A moção de repúdio, apresentada durante a II Conferência Nacional de Migração, Refúgio e Apatridia (COMIGRAR), denuncia a crescente violência policial decorrente da Operação Delegada contra trabalhadoras/es ambulantes em São Paulo. A moção reivindica também justiça contra a criminalização enfrentada pelo migrante haitiano Sainglerge Clerge, trabalhador com carteira assinada e formado no Curso Superior de Administração da Universidade Estadual de Goiás, preso em 31 de agosto deste ano no Brás após tentar defender uma trabalhadora haitiana golpeada na cabeça por um agente policial durante o rapa (aqui a matéria no G1).

Liberdade para Sainglerge, Vidas Imigrantes Negras Importam!

No dia de ontem, 09 de Novembro de 2024, enquanto delegados imigrantes de todo o país discutiam o futuro das políticas públicas brasileiras na II COMIGRAR, um vídeo que circula nas redes mostra que um trabalhador imigrante negro foi brutalmente espancado por agentes da Operação Delegada no bairro do Brás, em São Paulo, o centro comercial popular mais importante do país.

As  informações e imagens indicam que o trabalhador ficou desacordado por vários minutos após uma série de chutes e socos dos agentes de segurança do rapa.

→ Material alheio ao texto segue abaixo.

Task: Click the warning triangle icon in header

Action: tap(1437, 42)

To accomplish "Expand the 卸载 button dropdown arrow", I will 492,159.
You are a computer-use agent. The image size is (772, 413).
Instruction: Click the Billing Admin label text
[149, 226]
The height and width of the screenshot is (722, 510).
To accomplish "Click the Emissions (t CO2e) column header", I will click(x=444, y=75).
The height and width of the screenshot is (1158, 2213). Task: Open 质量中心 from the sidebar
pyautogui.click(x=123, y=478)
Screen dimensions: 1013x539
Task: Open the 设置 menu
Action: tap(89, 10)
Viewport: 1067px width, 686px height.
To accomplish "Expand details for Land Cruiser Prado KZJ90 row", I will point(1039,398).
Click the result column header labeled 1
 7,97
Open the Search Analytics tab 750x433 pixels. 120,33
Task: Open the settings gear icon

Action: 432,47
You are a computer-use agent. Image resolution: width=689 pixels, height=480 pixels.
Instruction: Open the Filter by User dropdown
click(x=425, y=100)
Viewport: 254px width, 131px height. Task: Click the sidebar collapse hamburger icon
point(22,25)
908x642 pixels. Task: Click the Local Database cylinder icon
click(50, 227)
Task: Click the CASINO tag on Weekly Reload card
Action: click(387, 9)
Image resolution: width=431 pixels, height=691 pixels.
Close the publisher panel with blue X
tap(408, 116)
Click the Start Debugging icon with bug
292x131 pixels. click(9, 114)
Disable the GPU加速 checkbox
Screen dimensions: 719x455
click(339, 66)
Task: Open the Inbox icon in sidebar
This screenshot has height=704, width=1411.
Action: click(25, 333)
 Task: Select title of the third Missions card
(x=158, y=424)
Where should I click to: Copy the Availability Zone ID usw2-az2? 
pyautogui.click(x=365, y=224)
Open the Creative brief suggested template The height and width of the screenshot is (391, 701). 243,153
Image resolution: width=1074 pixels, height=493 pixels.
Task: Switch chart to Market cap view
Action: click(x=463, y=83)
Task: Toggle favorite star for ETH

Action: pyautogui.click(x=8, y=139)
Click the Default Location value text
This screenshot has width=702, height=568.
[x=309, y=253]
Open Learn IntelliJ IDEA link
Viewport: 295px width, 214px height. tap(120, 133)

Sem assistência emergencial, o migrante chegou a ser hospitalizado após a mobilização de testemunhas que estavam no local. As informações sobre o caso foram publicadas no G1.

Esse novo caso de violência se soma a vários outros recentes no Brás e na região central de São Paulo, como a morte do senegalês Talla Mbaye em abril deste ano; a prisão arbitrária do haitiano Sainglerge Clerge, em agosto; as ofensas racistas, xenófobas e homofóbicas da PM contra um trabalhador da Costa do Marfim no início de novembro; sem contar a absurda condenação da togolesa Falilatou Estelle Sarouna, em 2023.

A Operação Delegada é um convênio entre a Prefeitura e o governo do Estado de São Paulo desde 2009. Policiais Militares atuam no seu dia de folga para supostamente trazer segurança para o centro da cidade, muitas vezes acompanhados da ROTA e da cavalaria da PM. Toda essa estrutura movimenta cerca de 120 milhões de reais anualmente do Orçamento do Município de São Paulo.

Entretanto o que temos assistido ao longo dos anos, e com maior intensidade nos últimos meses, é que se trata de uma operação de repressão às trabalhadoras e aos trabalhadores ambulantes – especialmente pessoas negras, africanas e haitianas –, um verdadeiro aparato de guerra que tem incentivado velhas e novas formas de racismo, xenofobia e violência.

Os mercados populares na cidade de São Paulo têm sido constante alvo do escalonamento da violência de Estado, estruturada por uma política de gestão e controle. Uma afronta contra populações que tradicionalmente e historicamente atuam com comércio, e que também encontram alternativas de sobrevivência e renda diante do desemprego estrutural.

É importante ressaltar que a Operação Delegada vem sendo denunciada há anos. São casos de roubos de mercadorias por agentes públicos, prisões ilegais, condenações absurdas contra pessoas inocentes, espancamentos, ameaças diversas, perseguições e mortes violentas. Também é explícito que o chamado “rapa”, os agentes da subprefeitura que apreendem as mercadorias, são impelidos e autorizados a agir com brutalidade e violência sob o respaldo da Polícia Militar, da Prefeitura e do Governo do Estado de São Paulo.

#JustiçaParaTallaMbaye

#FalilatouLivre

#LiberdadeParaSainglergeClerge

Pelo fim da Operação Delegada!
Pelo direito ao trabalho!
Contra o racismo e a xenofobia, contra todas as formas de discriminação e violência policial!